DAO: Power, Structure, and Participation.

Content

  • Introduction.
  • Voting Power.
  • Voting Structures.
  • Voting Participation.
  • Conclusion.

Introduction.

DAOs can create more efficient, transparent, and objective forms of governance. They can also do the opposite.

The top ten voters in the last ten ApeCoin proposals accounted for 58% of total votes, despite representing only 6% of unique wallets participating.

The top three addresses on Compound control over 30% of the voting supply. All three are investment firms (Polychain, Bain Capital, and a16z).

How can DAOs create more equitable and sustainable structures? How can they optimize for an inherently volatile and speculative market?

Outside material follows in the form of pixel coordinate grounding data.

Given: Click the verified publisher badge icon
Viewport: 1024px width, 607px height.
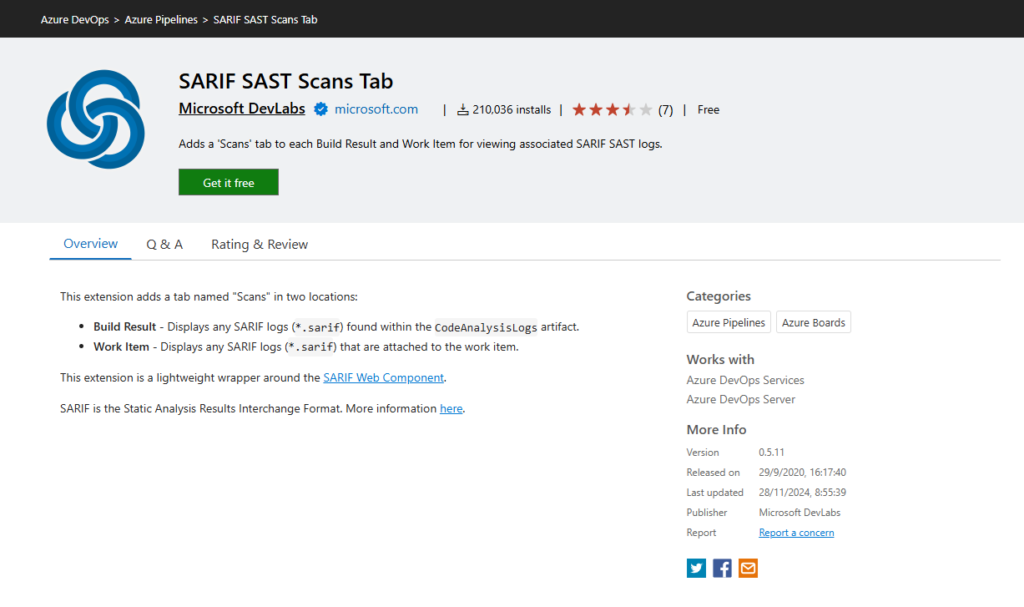Looking at the screenshot, I should point(321,109).
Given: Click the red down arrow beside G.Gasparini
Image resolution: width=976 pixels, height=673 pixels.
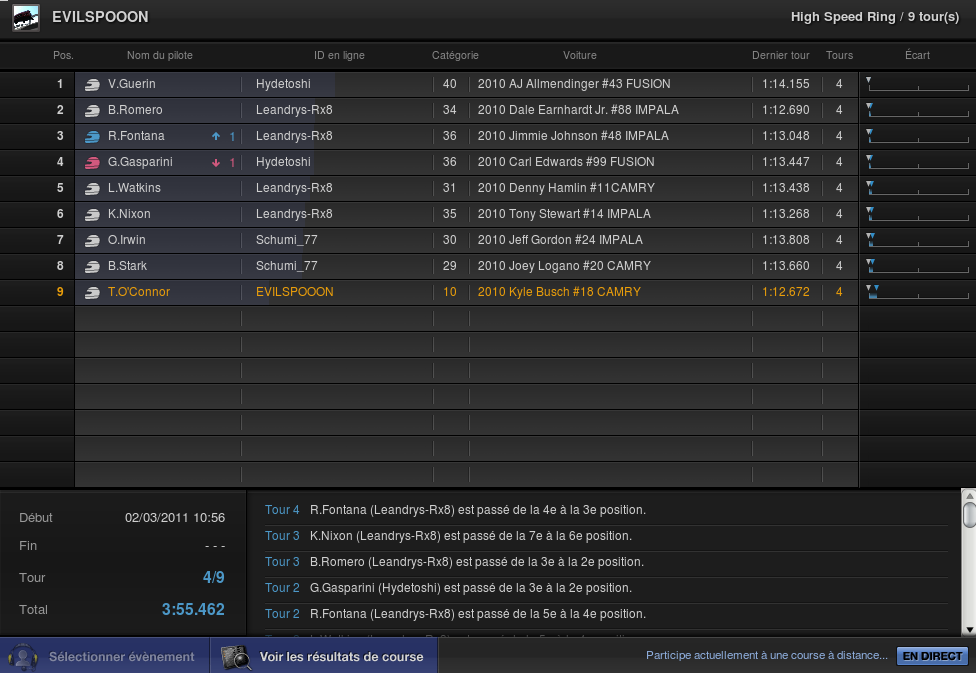Looking at the screenshot, I should point(216,162).
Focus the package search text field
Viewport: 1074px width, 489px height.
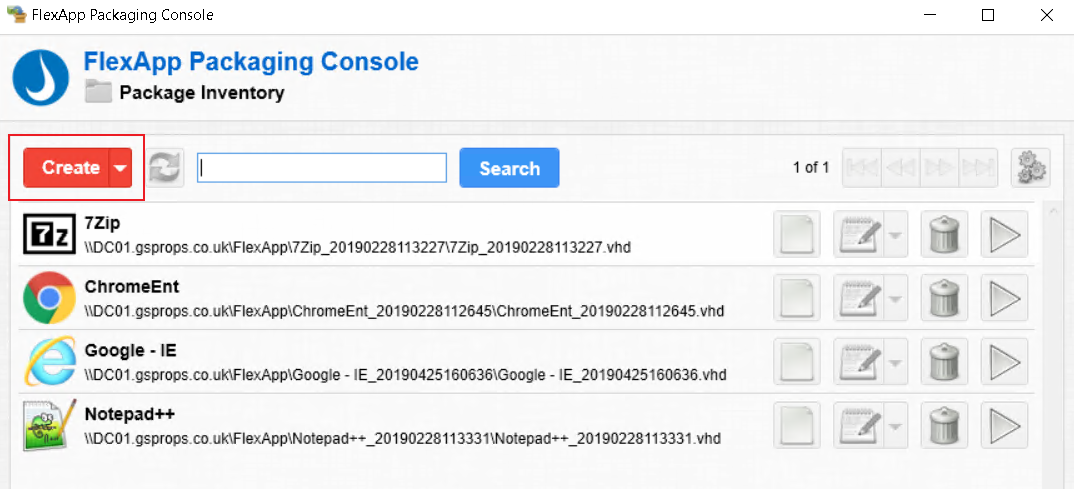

This article will discuss the pain points of existing DAOs. And suggest multiple solutions to improve decentralized governance.

Voting Power.

Token-Weighted Voting

The most common voting structure in DAOs is token-weighted voting. Namely, fungible or non-fungible governance tokens as one-to-one voting sources. Examples include Uniswap, Compound, and ApeCoin.

Ideally, these governance tokens would have wide distribution and high participation rates — leading to diverse and informed voting. But token-weighted governance often creates plutocratic systems, where the wealthiest participants / earliest adopters have an outsized percentage of tokens. And where, therefore, smaller holders feel disenfranchised.

For example, 18 voters in Decentraland’s DAO account for 61% of the total voting participation. These 18 members are less than one percent of total voters.

There is no easy solution here — especially for existing DAOs. But several mechanics can be layered in to create more balanced governance.

Quadratic Voting

Quadratic voting — a mechanism that allocates voting power based on the square root of tokens — is one solution. It tempers minority interests and incentivizes participation amongst holders with fewer tokens. (Ethereum’s Vitalik Buterin discusses its merits at length.)

Unfortunately, quadratic voting hasn’t been tested at scale. Gitcoin Grants is the largest experiment, which used quadratic funding to seed over $20 million of digital public goods. However, this structure likely runs into a few challenges at larger scales.

  1. Vulnerability to Sybil attacks. That is, individuals can move tokens to multiple wallets at little to no cost to maintain their “token dominance.” Combining quadratic voting with verified personhood (i.e., requiring KYC) is a way to mitigate this risk. But in a space that values anonymity, few may be receptive to this structure. In the future, zero-knowledge KYC solutions — namely, being able to validate unique identities without revealing them — will likely be popularized.
  2. Buying elections. Quadratic voting doesn’t completely solve the problem of money-buying elections. Someone with 100 tokens will still have 10 votes. While it certainly levels the playing field, whales may continue to control voting in highly concentrated DAOs.

Until the drawbacks associated with quadratic voting are explored and resolved, existing DAOs should look to other solutions like merit-based voting to empower communities.

Merit-Based Voting

Merit-based voting — allocating more power or access to proven DAO contributors via reputation score or on-chain badges — may provide increased flexibility and improve operations. This can happen in several ways.

  1. DAOs can implement token multipliers for certain types of voters or proposal categories. For instance, the most committed members could have more say on general process votes, while working group members with specialized knowledge could have more say on vertical-specific funding proposals.
  2. DAOs can token-gate certain components of governance. They may limit proposal submissions to certain badge categories (i.e. technology-centric proposals to trusted third-party solutions providers). Or they may require voters to hold certain badges to request higher funding levels.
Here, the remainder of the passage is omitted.